Number 8: Choose Wisely
This may be a multi-perspective novel. It may also tell several different stories. But all these perspectives weave together into a singular plot and you need to make sure that you are writing a scene from the exact perspective that moves the plot forward best in that moment.
“But Jenna, what if I'm writing a scene that includes all of the POV characters?”
Choose the point of view that carries the most weight. What is the theme of this scene? What exactly are you trying to convey? If you want to write a sad scene, go into the mindset of the character that takes this blow the hardest. On a similar note, which point of view is most emotional based on the theme of this scene? It's possible that this situation won't matter much to one character, but will be supremely impactful to another. That's the character you should be writing through. And most importantly, which character has the most to lose? High stakes drive a story forward better than anything else.

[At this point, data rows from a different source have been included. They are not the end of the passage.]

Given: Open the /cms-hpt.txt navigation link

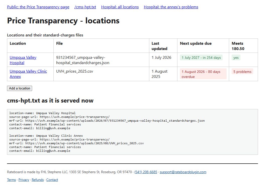Looking at the screenshot, I should coord(85,7).
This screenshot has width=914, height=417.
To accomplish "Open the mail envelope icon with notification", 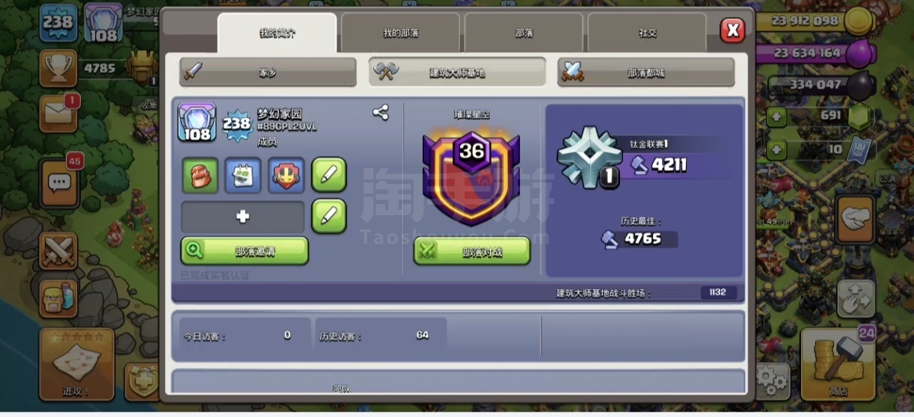I will tap(58, 114).
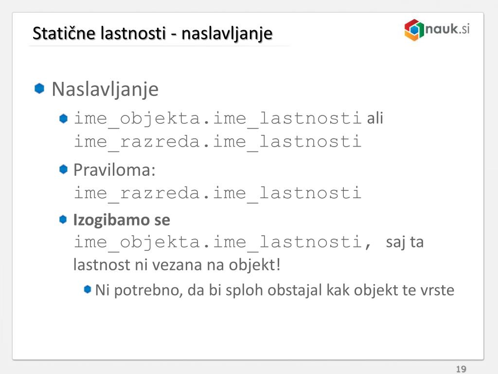The height and width of the screenshot is (374, 498).
Task: Click the bold Izogibamo se text
Action: pos(122,220)

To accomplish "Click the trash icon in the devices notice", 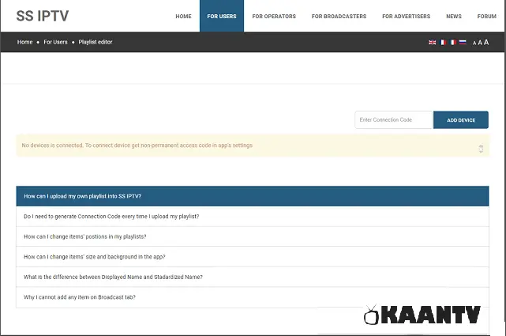I will pos(481,148).

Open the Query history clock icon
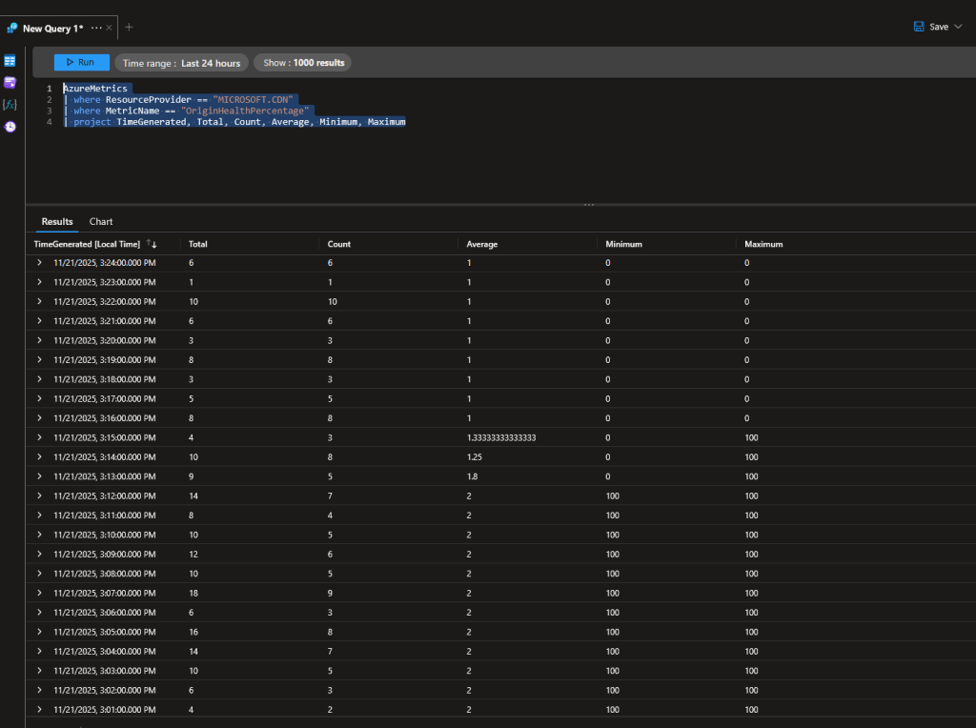[10, 126]
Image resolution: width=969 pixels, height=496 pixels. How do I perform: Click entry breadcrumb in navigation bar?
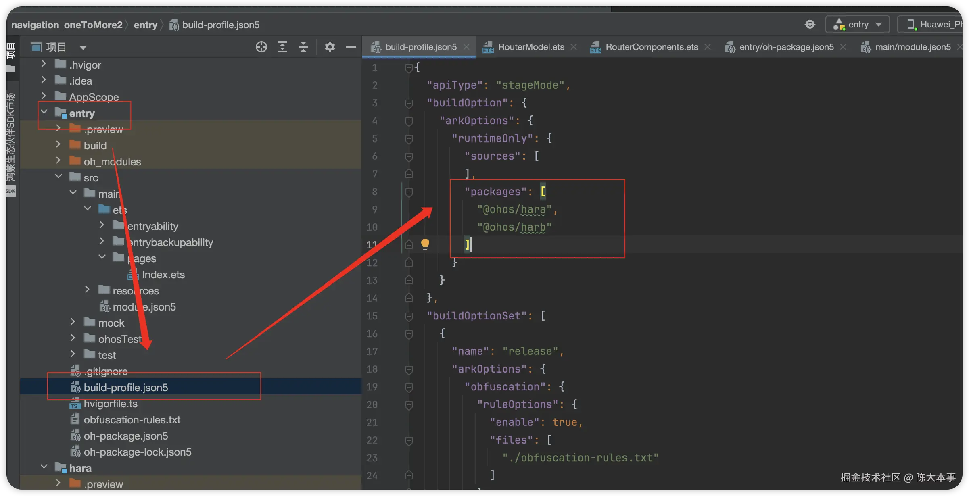coord(145,25)
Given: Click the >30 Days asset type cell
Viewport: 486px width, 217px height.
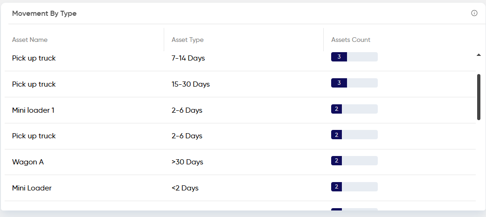Looking at the screenshot, I should (x=187, y=162).
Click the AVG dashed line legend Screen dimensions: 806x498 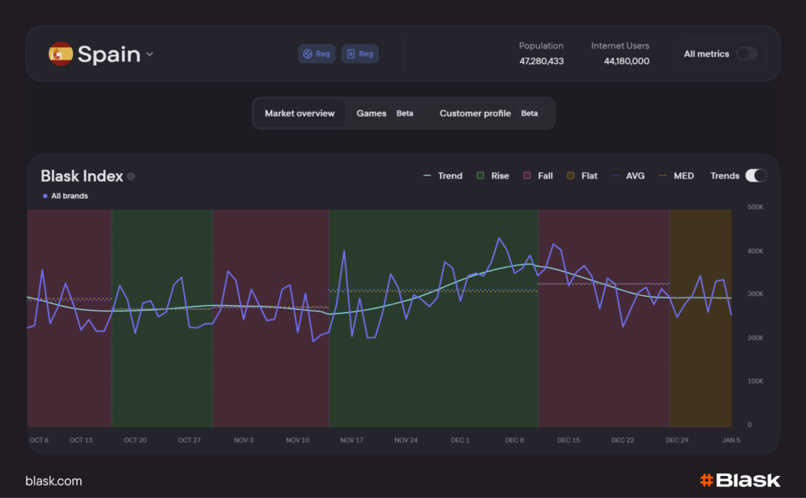click(616, 176)
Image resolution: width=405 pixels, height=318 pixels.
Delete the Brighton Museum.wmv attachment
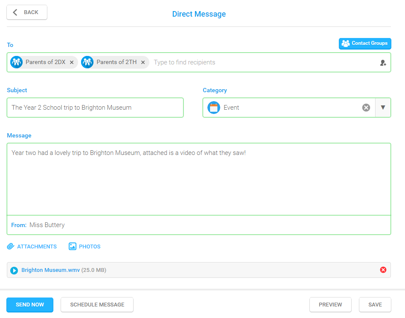tap(383, 270)
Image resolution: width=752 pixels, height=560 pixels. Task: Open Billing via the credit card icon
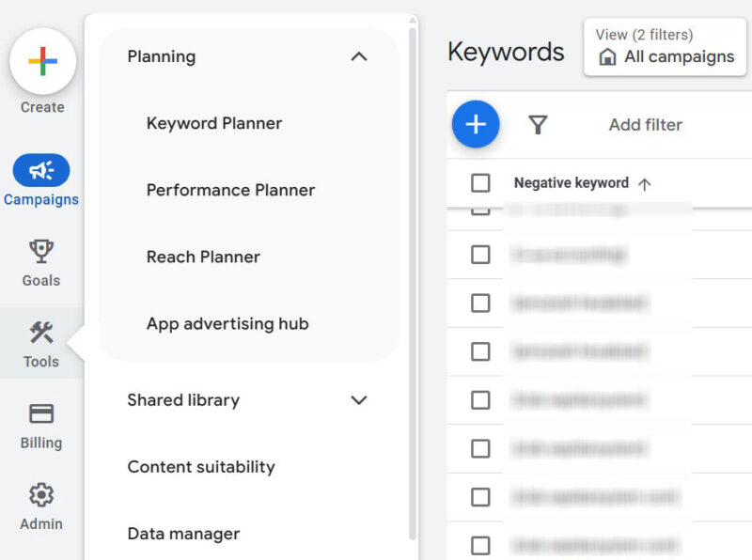41,413
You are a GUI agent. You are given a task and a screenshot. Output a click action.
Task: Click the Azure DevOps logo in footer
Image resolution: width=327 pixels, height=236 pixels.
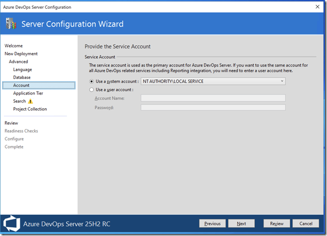click(11, 224)
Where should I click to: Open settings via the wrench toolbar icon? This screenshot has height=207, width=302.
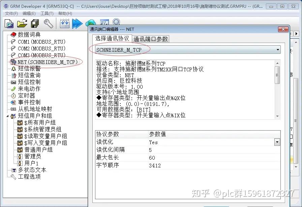tap(48, 24)
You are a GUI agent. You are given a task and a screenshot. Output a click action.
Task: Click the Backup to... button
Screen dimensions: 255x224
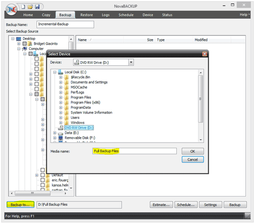point(20,205)

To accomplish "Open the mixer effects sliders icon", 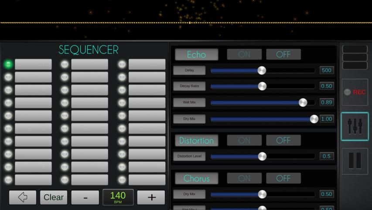I will tap(355, 126).
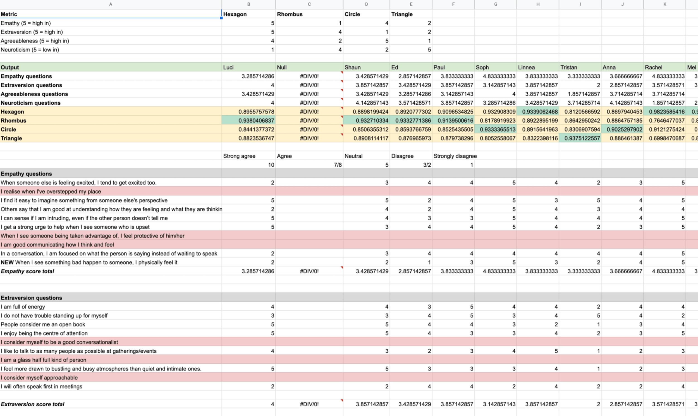Select Soph's 4.833333333 empathy score
Image resolution: width=698 pixels, height=416 pixels.
[496, 76]
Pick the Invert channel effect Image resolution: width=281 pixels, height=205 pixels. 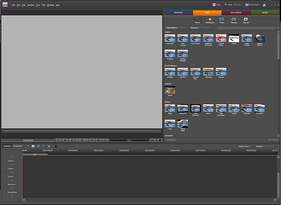click(x=170, y=90)
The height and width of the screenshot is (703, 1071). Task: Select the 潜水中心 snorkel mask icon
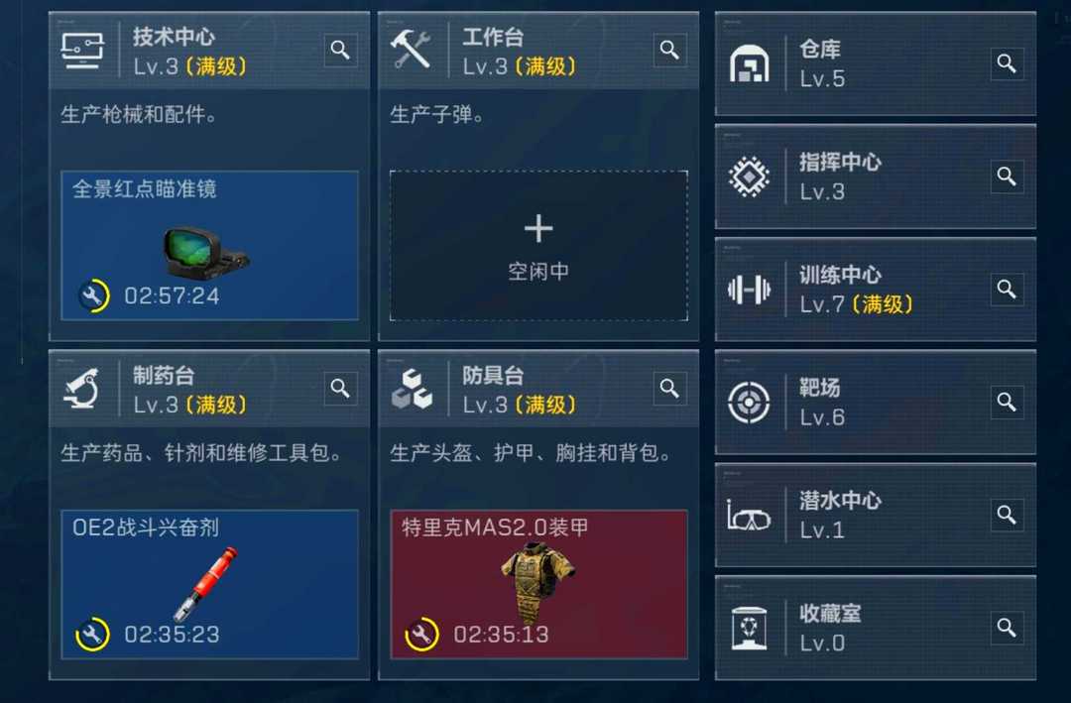tap(749, 516)
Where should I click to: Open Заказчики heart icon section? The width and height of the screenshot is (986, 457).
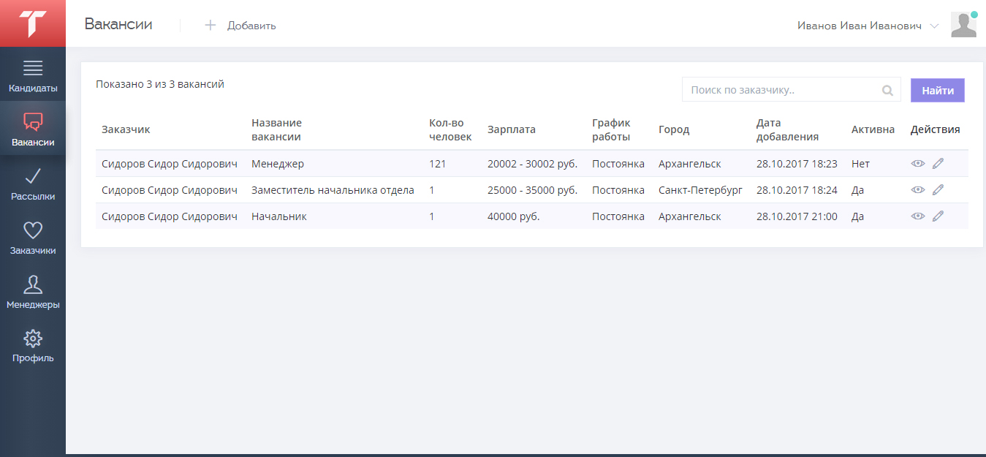[33, 238]
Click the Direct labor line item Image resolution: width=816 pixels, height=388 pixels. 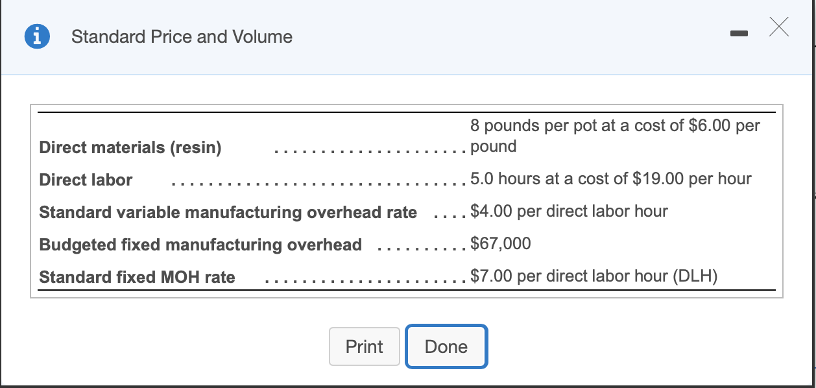(x=85, y=180)
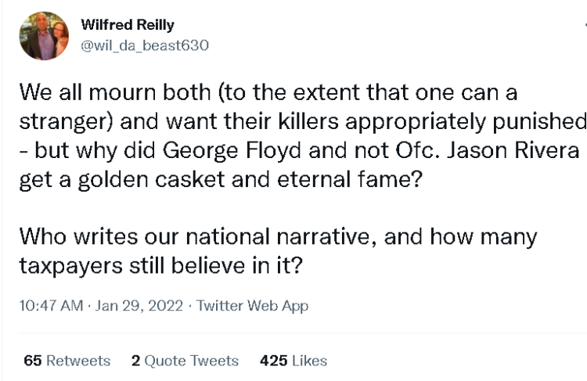View the 65 Retweets list
The image size is (587, 381).
(x=67, y=361)
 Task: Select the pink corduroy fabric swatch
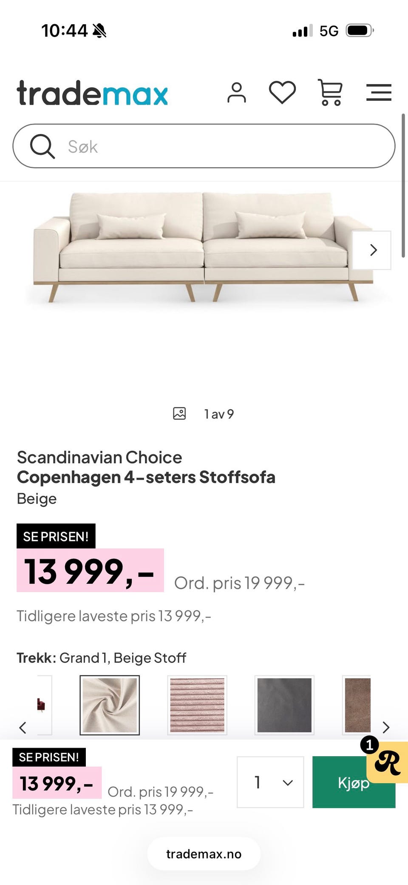tap(197, 705)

High stakes drive a story forward better than anything else.
Number 9: Don't Repeat
Every once in a while, you'll read a multi-perspective novel where the same scene is retold from another character's perspective for no reason whatsoever. Don't do that! Unless it is absolutely pivotal to see the same chain of events through a different set of eyeballs, rehashing the same scene in the same book isn't engaging. It's boring.
“But Jenna, I'm the exception to the rule!”
Is that because both perspectives reveal a plot point that moves the story forward and without these plot points the story cannot continue?
“Well, no, but...”
Then you're not the exception, dummy! Unless the story absolutely cannot progress without a
rehash, don't do it.
Number 10: Be honest with yourself
Are you including multiple perspectives because they all carry equal weight? Because their voices are engaging and entertaining? Because they each move the plot forward? If you cannot say yes to all of these questions, then the extra perspectives do not need to exist. Sure, you can include the character in the story, but they should probably be a part of the supporting cast. We don't need to follow them unless their actions guide the direction of the plot. This is when you need to be honest with yourself. There are plenty of characters that I love and adore, but I can honestly say that their side stories don't move my overall plot forward. If that's the case, and you've got some scenes you really want to write for them, write them as short stories and save it for your mailing list. But you don't need to add an entire perspective to your novel just to dish out fluff pieces. I know you really, really, really want to write from these perspectives because these characters are your sweet, precious babies and you love them...but no one else gives a fuck.
So that's all I've got for you today!
If you’ve been wondering how to write a multi-perspective novel, I hope this post was helpful for you! If you don’t take anything else away from these tips, remember to always be honest with yourself about whether or not you really need to include each perspective. By making sure each point of view is necessary, moves the overall plot forward, is clearly defined, and written in the selected character’s recognizable voice, you’ll be able to craft a story that readers can not only follow easily, but will get lost in.